AIM OF THE TASK – Write out each text line of the entries below as a JSON list of strings, one string per line, skipping blank lines and leaving out the pictures.

GIVEN INFORMATION –

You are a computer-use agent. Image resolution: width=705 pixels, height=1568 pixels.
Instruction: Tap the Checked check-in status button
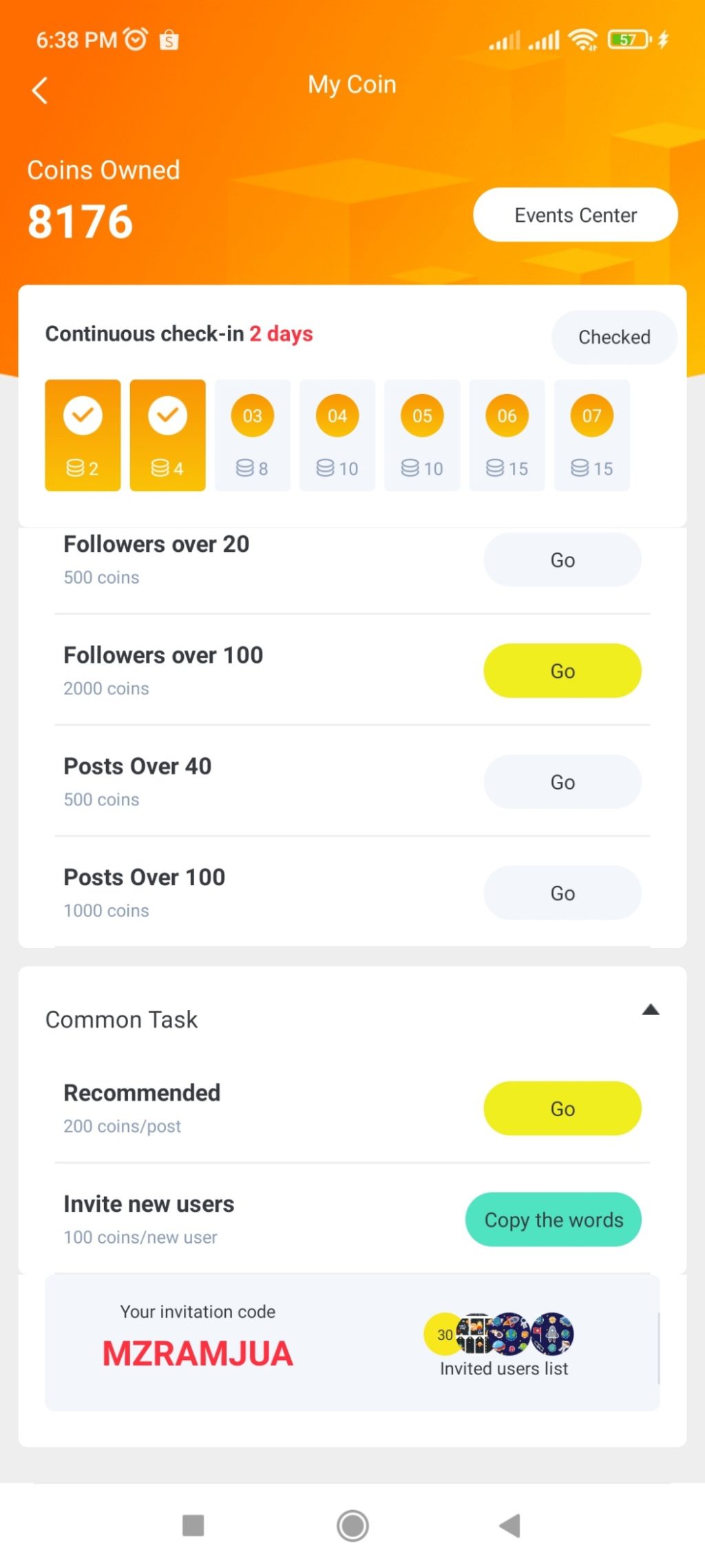coord(614,337)
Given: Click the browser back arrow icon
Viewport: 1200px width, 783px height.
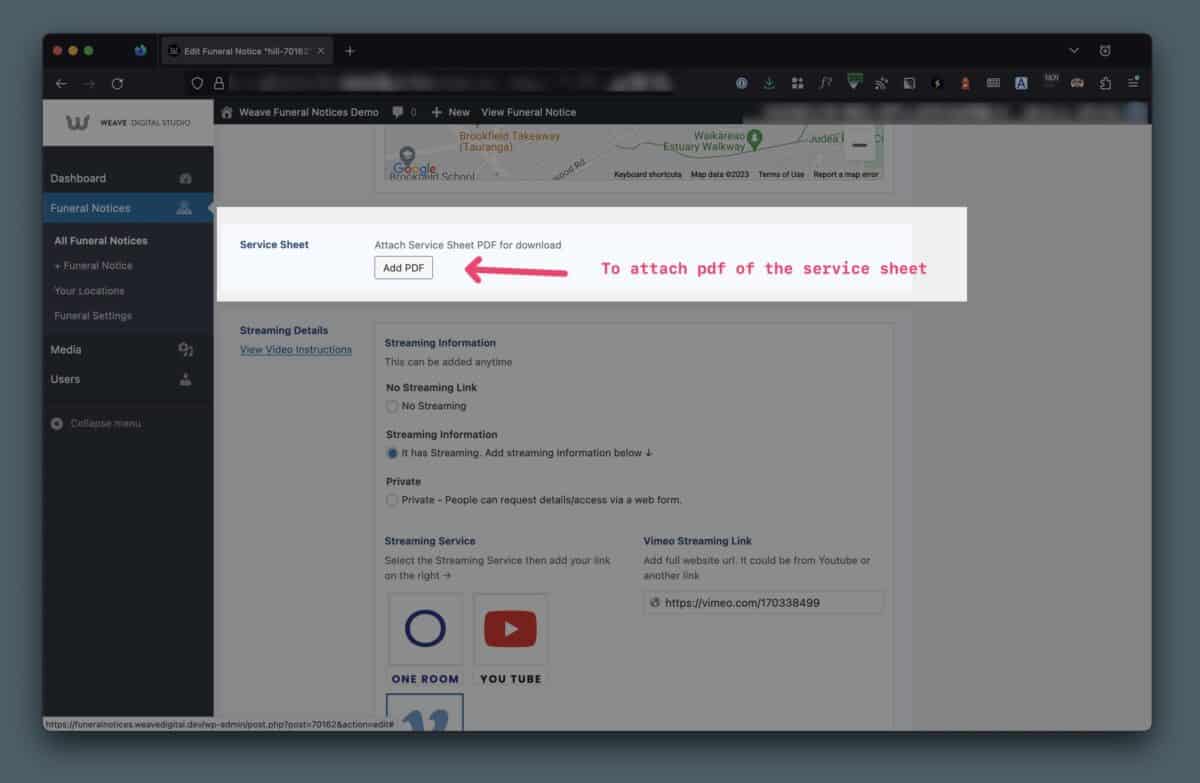Looking at the screenshot, I should coord(61,84).
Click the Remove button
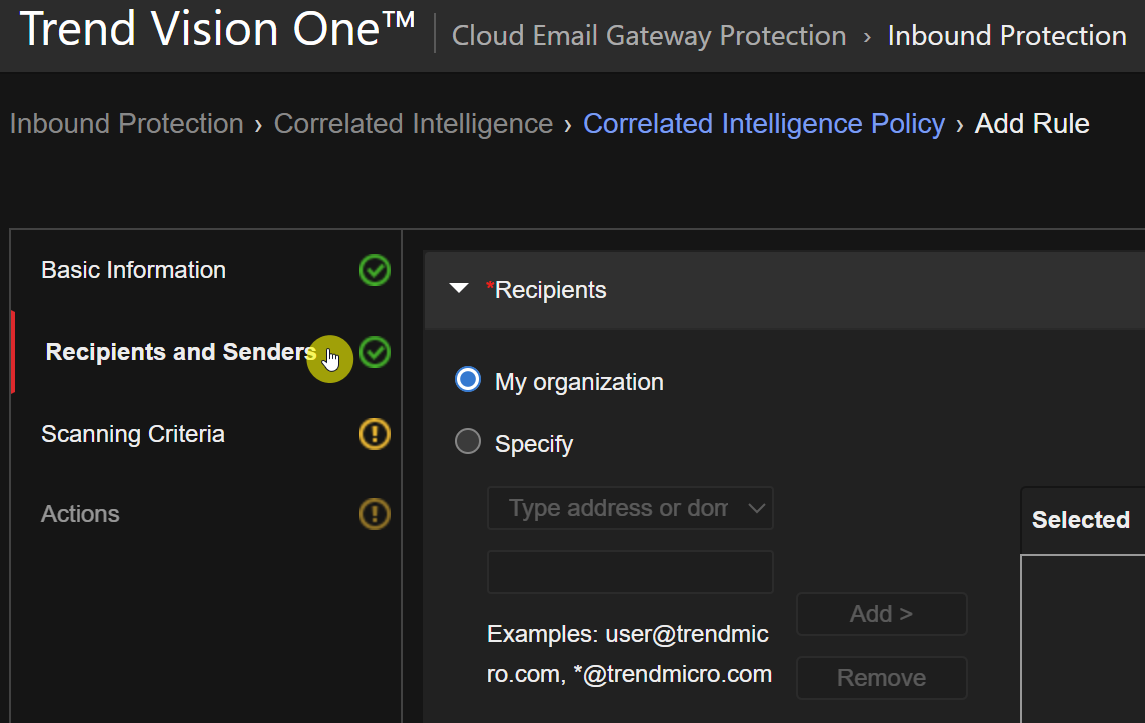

THE RESULT –
[
  "You are a computer-use agent. Image resolution: width=705 pixels, height=1568 pixels.",
  "Instruction: Tap the Checked check-in status button",
  "coord(614,337)",
  "Given: Click the browser back arrow icon",
  "Viewport: 1200px width, 783px height.",
  "Looking at the screenshot, I should coord(61,84).",
  "Click the Remove button"
]